What you are asked to do => Could you repeat exactly the lines from the one containing "Click the Center align button" through the last line of the records, with no pictures?
--- --- ---
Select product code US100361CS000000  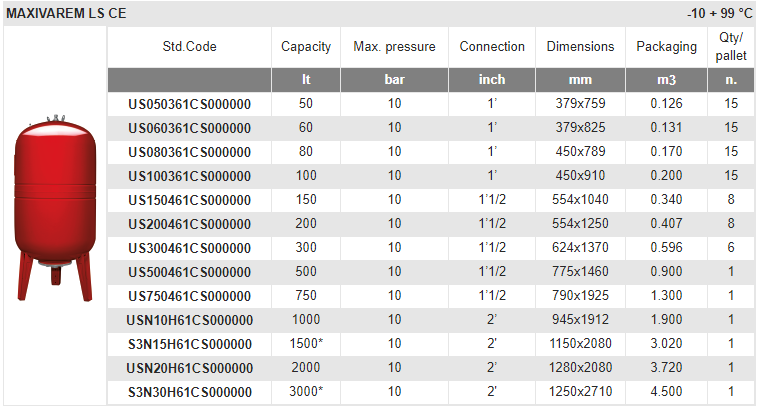[x=190, y=176]
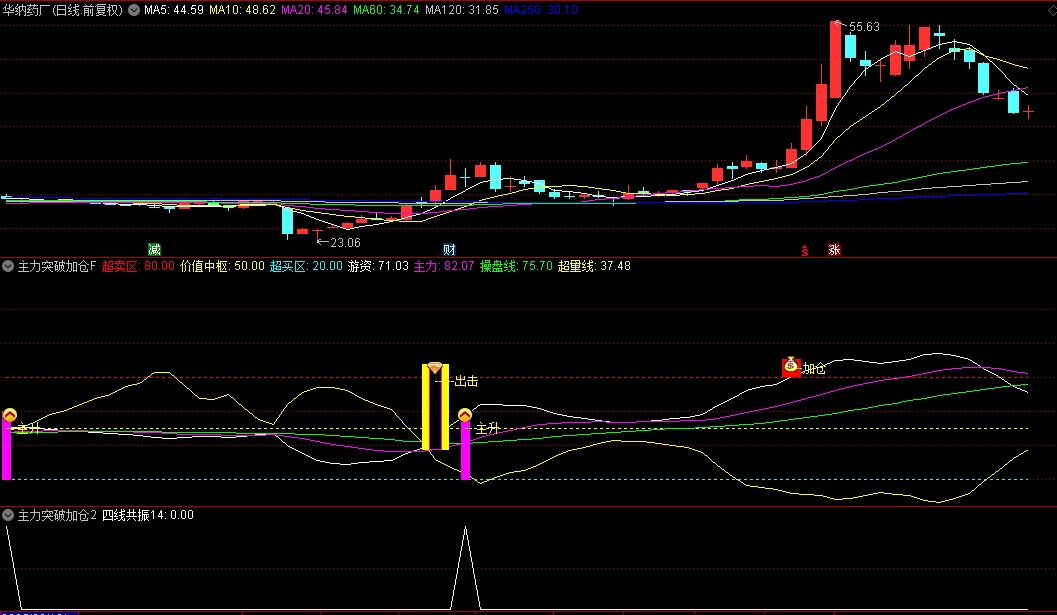The image size is (1057, 615).
Task: Click the 主升 arrow icon on the middle magenta bar
Action: [465, 415]

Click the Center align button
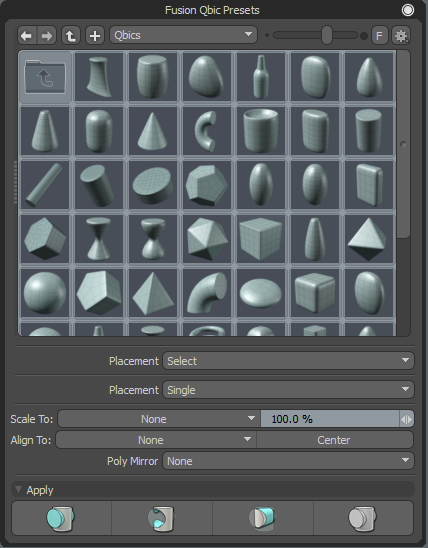[x=335, y=440]
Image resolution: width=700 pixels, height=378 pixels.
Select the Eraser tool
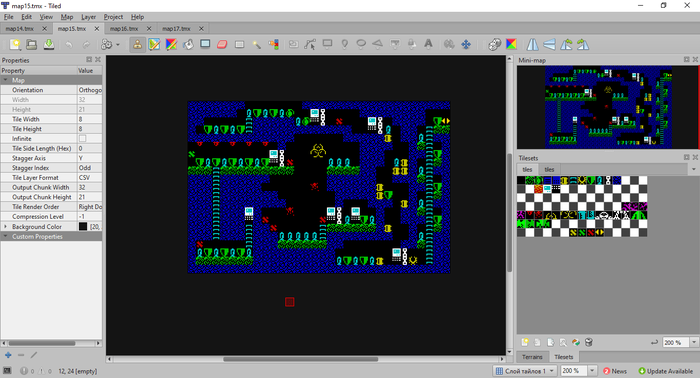tap(222, 44)
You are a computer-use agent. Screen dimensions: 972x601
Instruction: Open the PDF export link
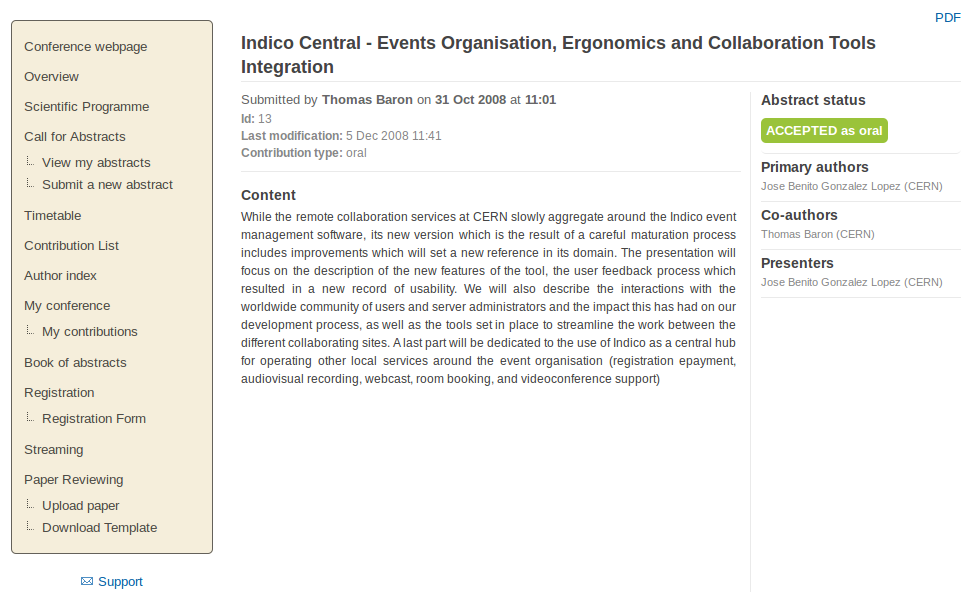point(947,18)
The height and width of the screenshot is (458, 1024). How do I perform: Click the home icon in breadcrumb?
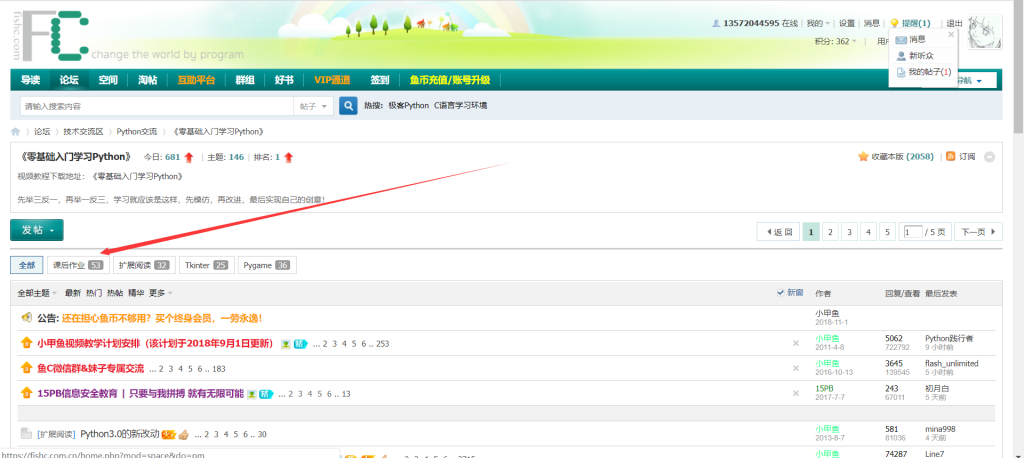tap(16, 131)
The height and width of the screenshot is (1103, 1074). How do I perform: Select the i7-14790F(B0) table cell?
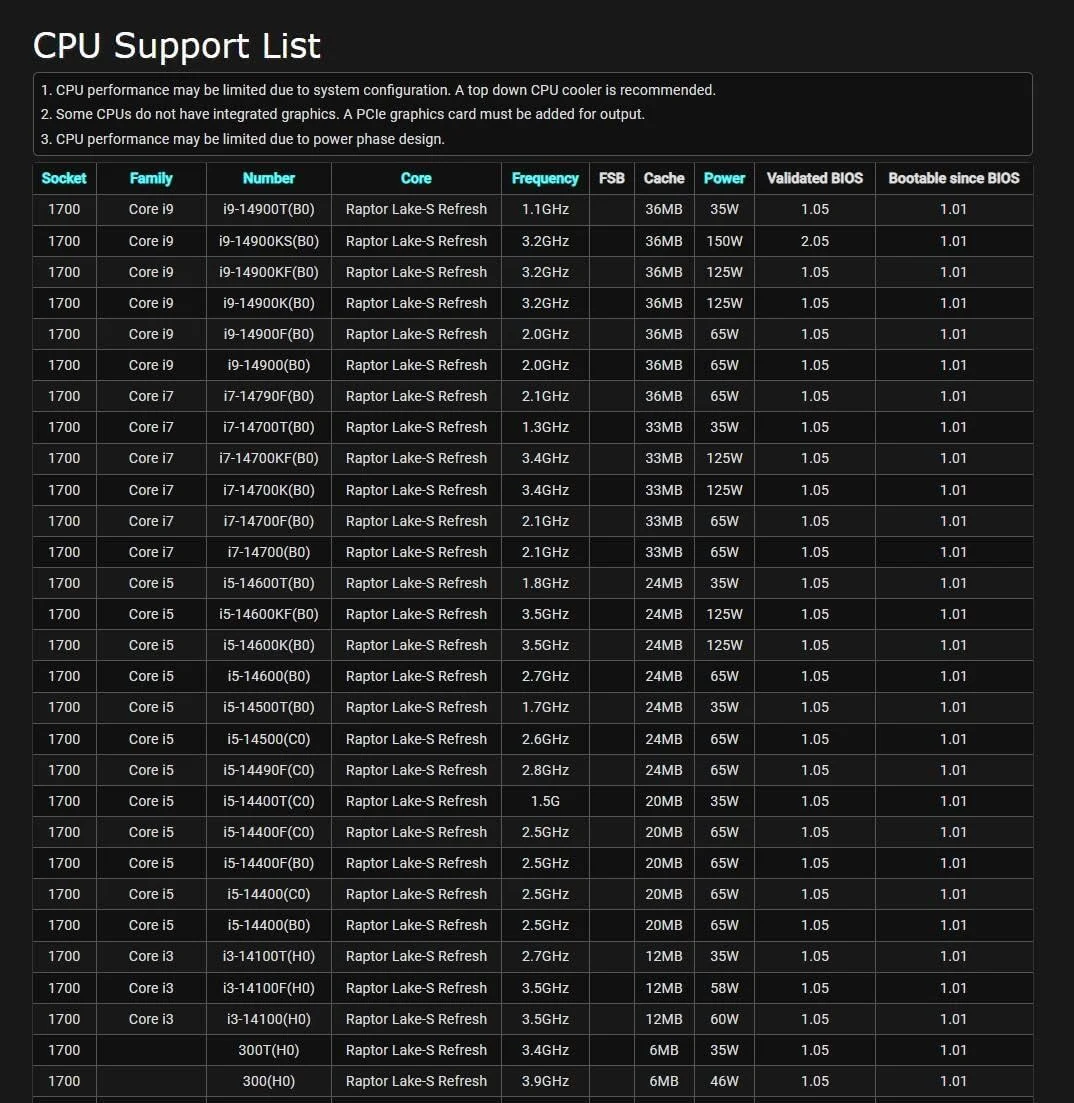pos(269,396)
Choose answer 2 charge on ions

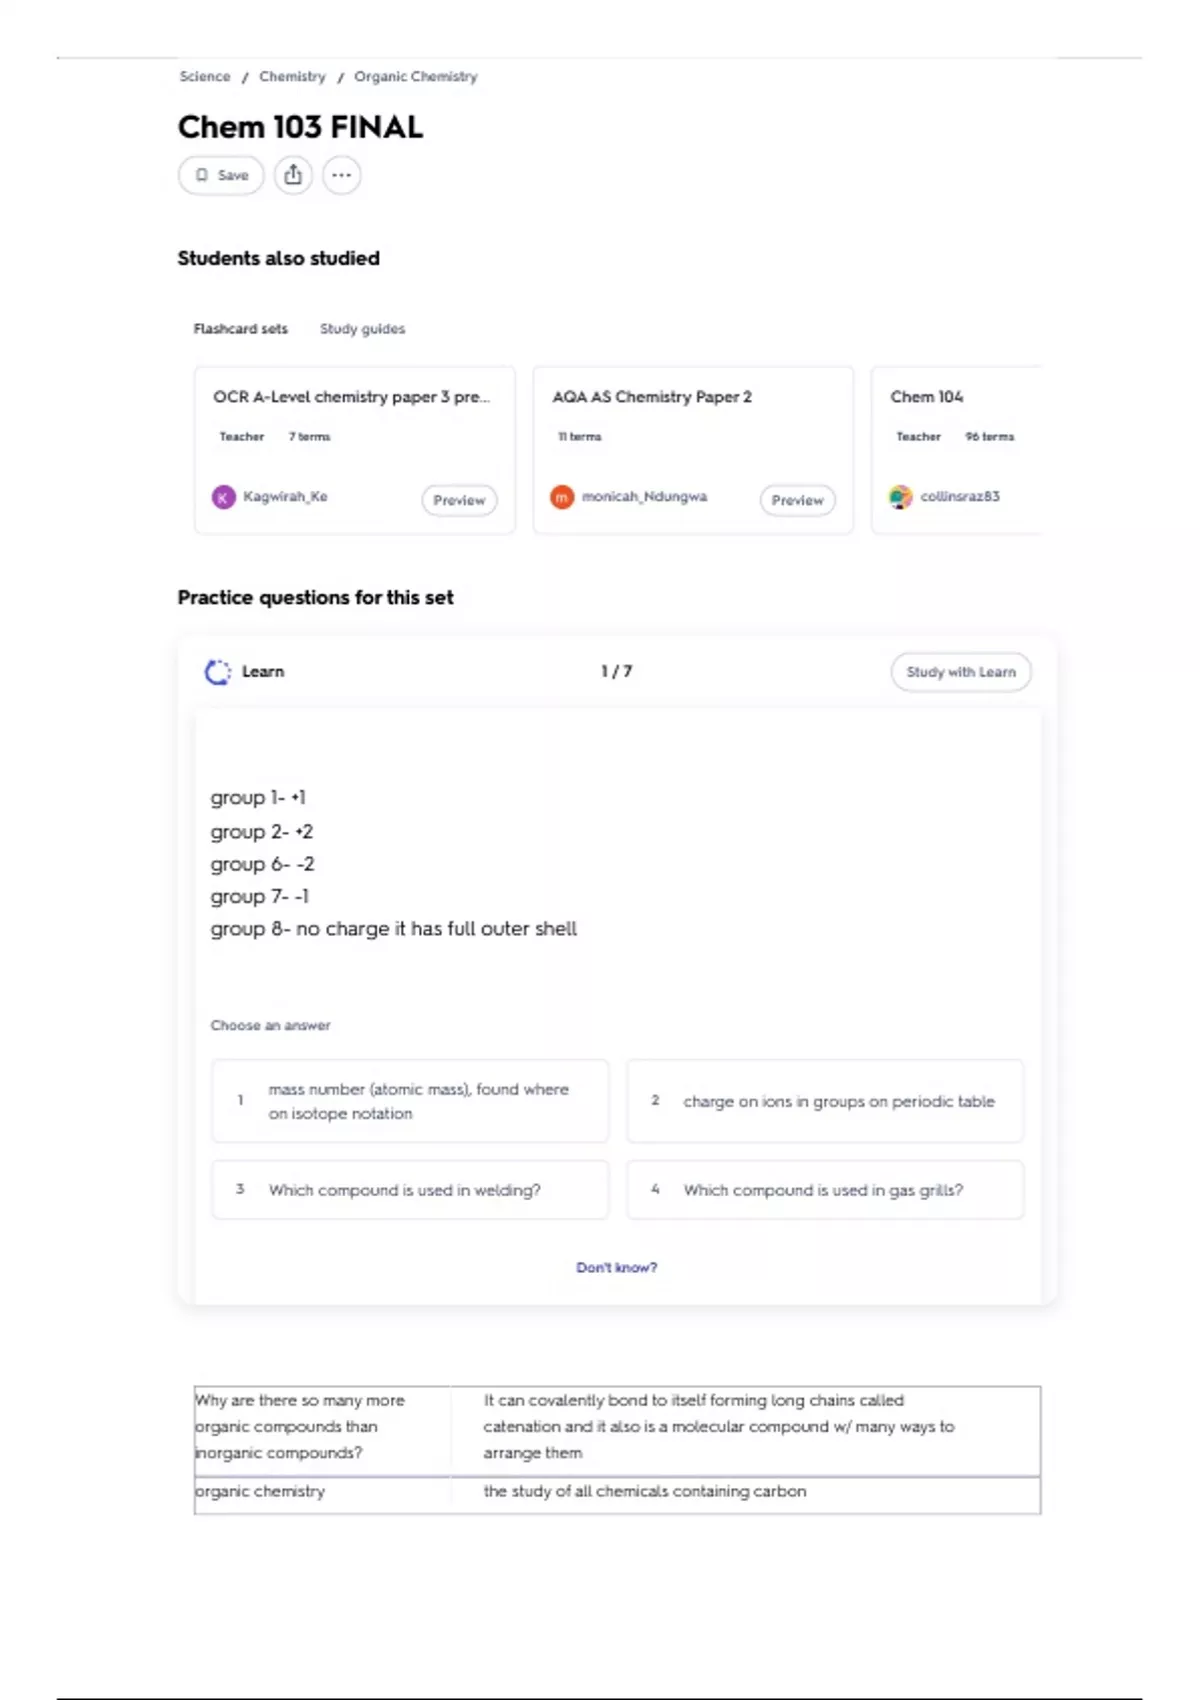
--- --- ---
Result for this task =>
Click the Center align button
[x=335, y=440]
Image resolution: width=700 pixels, height=378 pixels.
Select the Eraser tool
tap(222, 44)
You are a computer-use agent. Screen dimensions: 972x601
Instruction: Open the PDF export link
point(947,18)
The height and width of the screenshot is (458, 1024). How do I perform: Click the home icon in breadcrumb?
tap(16, 131)
The height and width of the screenshot is (1103, 1074). How do I perform: Select the i7-14790F(B0) table cell?
pos(269,396)
Choose answer 2 charge on ions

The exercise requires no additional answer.